Before there was daylight savings vs. standard, before there was standard vs. local -- there was apparent vs. mean time. And this books traces the history of how views of time changed.
If you chop up the year into days and say each one has twenty-four hours and noon's in the middle, the point at which the sun is at zenith will vary from it. Fifteen minutes ahead at some points of the year, fifteen behind at others. New Haven CT had the problem in spades because they had two publicly viewable clocks, one of which showed apparent time -- when the sun was actually highest -- and the other mean time, which averaged those solar times.
Many people went by solar time. After all, you could pull out your almanac and adjust your own clock at sunrise. And they were starting to have clocks. The first use of standardized parts was for the "pillar and scroll" clock, made out of wood, and for the first time, without having received an order in advance; he would make them and then sell them, or get peddlers to sell them.

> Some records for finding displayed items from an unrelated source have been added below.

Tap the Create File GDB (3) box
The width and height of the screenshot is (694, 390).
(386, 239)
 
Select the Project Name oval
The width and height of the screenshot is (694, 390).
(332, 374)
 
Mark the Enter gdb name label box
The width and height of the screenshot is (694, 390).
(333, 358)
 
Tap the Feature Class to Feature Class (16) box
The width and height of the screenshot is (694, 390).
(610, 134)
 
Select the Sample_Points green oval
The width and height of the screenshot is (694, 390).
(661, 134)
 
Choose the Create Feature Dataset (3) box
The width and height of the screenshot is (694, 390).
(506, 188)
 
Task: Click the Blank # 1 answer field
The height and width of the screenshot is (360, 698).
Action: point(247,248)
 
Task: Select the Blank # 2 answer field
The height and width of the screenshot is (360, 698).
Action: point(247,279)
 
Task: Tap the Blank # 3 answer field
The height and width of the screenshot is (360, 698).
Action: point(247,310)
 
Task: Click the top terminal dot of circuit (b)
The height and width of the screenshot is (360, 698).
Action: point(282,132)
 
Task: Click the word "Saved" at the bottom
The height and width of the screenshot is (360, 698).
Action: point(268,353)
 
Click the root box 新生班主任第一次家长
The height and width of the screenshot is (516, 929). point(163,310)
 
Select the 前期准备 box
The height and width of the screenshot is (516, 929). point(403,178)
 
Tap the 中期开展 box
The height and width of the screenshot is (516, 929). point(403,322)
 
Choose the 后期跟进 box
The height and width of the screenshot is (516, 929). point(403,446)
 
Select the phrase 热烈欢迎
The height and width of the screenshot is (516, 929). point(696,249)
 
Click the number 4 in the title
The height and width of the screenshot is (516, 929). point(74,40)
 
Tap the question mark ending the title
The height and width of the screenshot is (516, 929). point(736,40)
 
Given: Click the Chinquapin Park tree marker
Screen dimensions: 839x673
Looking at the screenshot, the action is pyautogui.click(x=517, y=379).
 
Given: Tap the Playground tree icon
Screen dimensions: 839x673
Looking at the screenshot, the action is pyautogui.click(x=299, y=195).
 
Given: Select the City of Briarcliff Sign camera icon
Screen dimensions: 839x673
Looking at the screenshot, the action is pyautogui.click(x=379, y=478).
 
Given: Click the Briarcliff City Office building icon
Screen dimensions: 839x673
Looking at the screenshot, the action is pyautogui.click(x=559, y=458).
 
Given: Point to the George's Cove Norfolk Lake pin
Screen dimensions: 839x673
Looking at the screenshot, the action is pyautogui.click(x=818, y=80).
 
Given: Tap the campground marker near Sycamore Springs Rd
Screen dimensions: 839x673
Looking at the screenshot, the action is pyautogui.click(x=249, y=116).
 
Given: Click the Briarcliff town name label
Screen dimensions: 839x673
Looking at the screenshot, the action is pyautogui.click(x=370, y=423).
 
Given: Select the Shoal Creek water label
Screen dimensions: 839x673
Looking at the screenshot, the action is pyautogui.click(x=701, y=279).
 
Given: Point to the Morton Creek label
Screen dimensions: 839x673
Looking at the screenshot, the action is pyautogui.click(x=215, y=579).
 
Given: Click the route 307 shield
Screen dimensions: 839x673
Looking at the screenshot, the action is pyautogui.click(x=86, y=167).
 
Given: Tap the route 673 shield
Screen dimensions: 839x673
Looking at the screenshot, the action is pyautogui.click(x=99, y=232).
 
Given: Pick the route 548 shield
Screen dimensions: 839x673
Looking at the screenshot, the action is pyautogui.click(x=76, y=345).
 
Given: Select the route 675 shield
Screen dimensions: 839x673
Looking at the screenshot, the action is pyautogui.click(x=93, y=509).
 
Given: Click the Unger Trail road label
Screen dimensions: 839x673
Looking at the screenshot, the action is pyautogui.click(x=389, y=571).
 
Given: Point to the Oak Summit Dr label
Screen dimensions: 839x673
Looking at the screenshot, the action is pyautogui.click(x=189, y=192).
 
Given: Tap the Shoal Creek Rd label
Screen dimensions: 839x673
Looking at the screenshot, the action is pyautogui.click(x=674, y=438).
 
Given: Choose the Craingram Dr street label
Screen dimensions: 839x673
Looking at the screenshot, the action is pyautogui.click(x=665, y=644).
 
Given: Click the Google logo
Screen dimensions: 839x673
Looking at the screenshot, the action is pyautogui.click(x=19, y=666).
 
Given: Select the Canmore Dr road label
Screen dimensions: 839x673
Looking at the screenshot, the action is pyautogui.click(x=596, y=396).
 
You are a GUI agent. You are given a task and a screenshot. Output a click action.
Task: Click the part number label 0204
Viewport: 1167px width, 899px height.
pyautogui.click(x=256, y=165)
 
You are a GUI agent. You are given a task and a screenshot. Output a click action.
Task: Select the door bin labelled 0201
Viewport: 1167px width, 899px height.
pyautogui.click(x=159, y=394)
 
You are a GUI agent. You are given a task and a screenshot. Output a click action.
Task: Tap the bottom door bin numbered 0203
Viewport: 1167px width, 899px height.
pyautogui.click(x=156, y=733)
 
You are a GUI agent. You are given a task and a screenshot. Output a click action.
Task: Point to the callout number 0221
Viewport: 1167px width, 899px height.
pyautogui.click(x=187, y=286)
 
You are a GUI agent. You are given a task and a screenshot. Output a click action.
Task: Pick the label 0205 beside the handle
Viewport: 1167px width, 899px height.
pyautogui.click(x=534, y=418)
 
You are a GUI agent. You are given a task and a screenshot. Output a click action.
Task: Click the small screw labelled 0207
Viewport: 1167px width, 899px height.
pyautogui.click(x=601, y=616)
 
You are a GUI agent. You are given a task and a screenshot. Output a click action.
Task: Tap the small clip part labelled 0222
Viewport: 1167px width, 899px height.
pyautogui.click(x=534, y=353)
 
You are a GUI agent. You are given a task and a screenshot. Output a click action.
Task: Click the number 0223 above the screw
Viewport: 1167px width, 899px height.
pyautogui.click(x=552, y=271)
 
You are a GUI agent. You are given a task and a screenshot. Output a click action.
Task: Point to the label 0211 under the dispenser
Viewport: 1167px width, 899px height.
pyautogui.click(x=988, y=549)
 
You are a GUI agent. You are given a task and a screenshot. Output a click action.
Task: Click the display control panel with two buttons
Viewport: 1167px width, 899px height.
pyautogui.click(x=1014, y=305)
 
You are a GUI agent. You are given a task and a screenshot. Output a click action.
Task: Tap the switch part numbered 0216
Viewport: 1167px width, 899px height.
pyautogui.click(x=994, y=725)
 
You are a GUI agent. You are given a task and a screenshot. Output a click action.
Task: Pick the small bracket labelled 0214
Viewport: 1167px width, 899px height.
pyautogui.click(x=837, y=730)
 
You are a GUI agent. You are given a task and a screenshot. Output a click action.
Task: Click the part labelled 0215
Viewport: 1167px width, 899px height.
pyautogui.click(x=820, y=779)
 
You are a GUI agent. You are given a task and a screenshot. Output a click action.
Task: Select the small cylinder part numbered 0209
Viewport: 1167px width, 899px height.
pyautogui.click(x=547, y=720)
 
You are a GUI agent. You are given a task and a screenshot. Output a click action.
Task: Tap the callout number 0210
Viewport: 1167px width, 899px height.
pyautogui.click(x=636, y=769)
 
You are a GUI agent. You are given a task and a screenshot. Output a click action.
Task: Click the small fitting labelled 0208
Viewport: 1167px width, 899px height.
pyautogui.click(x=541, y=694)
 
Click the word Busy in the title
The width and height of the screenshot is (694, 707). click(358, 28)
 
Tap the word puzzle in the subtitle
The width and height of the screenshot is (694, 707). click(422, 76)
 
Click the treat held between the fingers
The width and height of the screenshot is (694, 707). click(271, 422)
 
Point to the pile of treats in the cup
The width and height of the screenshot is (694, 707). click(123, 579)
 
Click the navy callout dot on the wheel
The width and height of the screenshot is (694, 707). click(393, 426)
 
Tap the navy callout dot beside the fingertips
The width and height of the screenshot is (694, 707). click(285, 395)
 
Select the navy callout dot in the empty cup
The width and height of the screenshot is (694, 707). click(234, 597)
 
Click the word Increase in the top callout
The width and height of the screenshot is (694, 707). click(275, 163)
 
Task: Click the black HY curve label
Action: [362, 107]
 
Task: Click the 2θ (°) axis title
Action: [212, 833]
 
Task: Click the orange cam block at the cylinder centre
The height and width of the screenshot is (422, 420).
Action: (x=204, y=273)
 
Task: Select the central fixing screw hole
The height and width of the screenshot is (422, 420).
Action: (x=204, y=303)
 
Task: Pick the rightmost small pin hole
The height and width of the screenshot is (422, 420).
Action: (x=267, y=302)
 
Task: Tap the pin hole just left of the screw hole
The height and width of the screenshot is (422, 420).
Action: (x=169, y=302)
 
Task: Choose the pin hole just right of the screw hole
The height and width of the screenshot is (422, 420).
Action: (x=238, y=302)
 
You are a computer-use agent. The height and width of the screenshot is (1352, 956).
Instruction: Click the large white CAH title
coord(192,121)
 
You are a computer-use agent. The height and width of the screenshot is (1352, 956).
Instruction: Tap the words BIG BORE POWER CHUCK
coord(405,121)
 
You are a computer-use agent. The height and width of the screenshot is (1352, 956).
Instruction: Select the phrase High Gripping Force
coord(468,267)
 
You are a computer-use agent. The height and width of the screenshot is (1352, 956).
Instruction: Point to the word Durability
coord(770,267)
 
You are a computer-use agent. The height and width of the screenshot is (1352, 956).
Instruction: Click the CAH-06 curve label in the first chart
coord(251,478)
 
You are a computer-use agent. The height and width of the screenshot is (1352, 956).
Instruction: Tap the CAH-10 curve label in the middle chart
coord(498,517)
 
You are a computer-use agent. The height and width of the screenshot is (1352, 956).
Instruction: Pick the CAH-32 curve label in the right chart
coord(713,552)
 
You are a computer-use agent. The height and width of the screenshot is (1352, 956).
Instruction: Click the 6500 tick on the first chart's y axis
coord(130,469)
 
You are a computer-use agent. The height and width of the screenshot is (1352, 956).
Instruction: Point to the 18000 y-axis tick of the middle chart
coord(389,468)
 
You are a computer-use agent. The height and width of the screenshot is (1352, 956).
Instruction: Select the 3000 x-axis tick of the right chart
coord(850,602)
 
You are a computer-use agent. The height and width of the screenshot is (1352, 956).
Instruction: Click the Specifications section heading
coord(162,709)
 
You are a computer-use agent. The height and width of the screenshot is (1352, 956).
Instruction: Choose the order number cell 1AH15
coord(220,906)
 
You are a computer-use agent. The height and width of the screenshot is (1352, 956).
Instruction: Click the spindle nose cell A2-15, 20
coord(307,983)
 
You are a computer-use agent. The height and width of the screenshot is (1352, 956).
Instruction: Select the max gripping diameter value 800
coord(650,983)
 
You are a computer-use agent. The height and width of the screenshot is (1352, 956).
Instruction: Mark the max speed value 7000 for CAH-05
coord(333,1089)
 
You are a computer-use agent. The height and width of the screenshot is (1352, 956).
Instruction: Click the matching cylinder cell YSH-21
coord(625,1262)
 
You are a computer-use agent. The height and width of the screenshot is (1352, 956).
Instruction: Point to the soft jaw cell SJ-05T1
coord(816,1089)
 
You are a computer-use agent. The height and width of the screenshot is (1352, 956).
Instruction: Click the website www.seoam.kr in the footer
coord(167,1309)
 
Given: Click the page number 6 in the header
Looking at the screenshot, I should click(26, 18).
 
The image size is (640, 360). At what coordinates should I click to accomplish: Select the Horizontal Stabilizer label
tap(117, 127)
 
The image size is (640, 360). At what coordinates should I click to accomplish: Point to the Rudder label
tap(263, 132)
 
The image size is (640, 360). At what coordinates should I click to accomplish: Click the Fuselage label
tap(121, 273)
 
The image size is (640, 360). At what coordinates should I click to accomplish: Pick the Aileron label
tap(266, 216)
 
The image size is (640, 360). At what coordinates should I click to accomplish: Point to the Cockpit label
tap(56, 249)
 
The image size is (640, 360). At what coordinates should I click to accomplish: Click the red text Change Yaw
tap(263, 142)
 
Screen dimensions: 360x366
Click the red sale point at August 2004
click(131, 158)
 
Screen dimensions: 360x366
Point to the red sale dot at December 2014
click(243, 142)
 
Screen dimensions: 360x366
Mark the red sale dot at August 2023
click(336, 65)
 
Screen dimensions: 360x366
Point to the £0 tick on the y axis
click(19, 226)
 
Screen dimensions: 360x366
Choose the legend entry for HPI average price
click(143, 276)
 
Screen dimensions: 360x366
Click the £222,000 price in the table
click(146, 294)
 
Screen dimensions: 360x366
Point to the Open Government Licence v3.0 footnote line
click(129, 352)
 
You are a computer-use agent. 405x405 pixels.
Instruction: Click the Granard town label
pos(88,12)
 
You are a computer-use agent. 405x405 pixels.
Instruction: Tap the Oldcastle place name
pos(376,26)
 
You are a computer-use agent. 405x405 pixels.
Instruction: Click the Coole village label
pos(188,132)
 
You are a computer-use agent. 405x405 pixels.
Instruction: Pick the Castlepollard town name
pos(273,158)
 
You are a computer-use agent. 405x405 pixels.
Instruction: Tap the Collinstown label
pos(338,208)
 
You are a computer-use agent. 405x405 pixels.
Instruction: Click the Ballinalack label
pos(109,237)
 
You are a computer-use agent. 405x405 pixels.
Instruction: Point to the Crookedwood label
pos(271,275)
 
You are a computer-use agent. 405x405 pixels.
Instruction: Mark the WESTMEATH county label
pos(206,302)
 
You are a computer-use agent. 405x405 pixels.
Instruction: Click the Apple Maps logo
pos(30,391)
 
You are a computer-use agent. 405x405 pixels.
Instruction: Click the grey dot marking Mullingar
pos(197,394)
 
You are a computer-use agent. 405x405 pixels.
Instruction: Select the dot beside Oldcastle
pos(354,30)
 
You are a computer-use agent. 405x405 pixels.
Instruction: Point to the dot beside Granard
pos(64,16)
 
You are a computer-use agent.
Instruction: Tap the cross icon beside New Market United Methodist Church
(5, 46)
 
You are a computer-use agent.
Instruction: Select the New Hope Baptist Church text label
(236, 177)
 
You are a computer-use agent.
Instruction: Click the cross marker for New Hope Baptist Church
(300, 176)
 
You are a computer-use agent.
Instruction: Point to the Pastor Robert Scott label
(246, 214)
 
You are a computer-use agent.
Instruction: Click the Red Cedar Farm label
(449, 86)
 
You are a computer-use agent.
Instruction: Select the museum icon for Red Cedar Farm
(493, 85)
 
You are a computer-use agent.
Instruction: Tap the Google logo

The notorious inaccuracy of watches and clocks much enlivened the disputes over time over the next century. They would have "time balls" that some reliable source -- such as the Naval Observatory -- would have fall and rise exactly at noon. People would stop their doings to stand with watch in hand ready to adjust. Railroads ordered conductors to pick up two watches, check the time against the station clock, and then give one to the engineer This would allow them to check the time in the stations along the tracks. And the trains were using the local time of their biggest city long before they thought to standardize it.
It wasn't only trains. Weather reports were more difficult when you needed to be able to compare things from one location to another. The trains finally did determine the zones, chiefly because they were afraid the government would step in. And this was greeted with much more furor than it may appear. Courts declared that the trains did not have the power to interfere with times in contracts, which had to go by local time. (There were complaints about standard time zones in Iran in the 1980s.)
Americans were mass-producing watches in time for there to be a "soldier's watch" for the American Civil War -- as good as Swiss ones, and cheaper. Readers would instruct the children on the need for punctuality -- though they could also include a story like one in which a clock jeered at a sundial for being useless without the sun, and the sun came out, to show that the clock was off by over half an hour.
Sears, Roebuck started when Sears found himself with a crate of accidentally delivered watches. He did so well selling them he went into the business of doing so.
Watches almost always were decorated with rural themes.
The furor over daylight savings was part practical -- dew would make some farmwork impractical, and cows did not adjust -- and part a rage at the high-handed "progressive" politics.
The chapter on movies is a little weak. It's interesting to note the transition from continuously displaying films to set start times, but he tries to shoehorn it into his themes awkwardly.
Still intriguing book. And one flaw I see in many historical novels or fantasy works is that they do not realize that the measurement of time has had its limitations on a scale sufficient to mold how people think of time.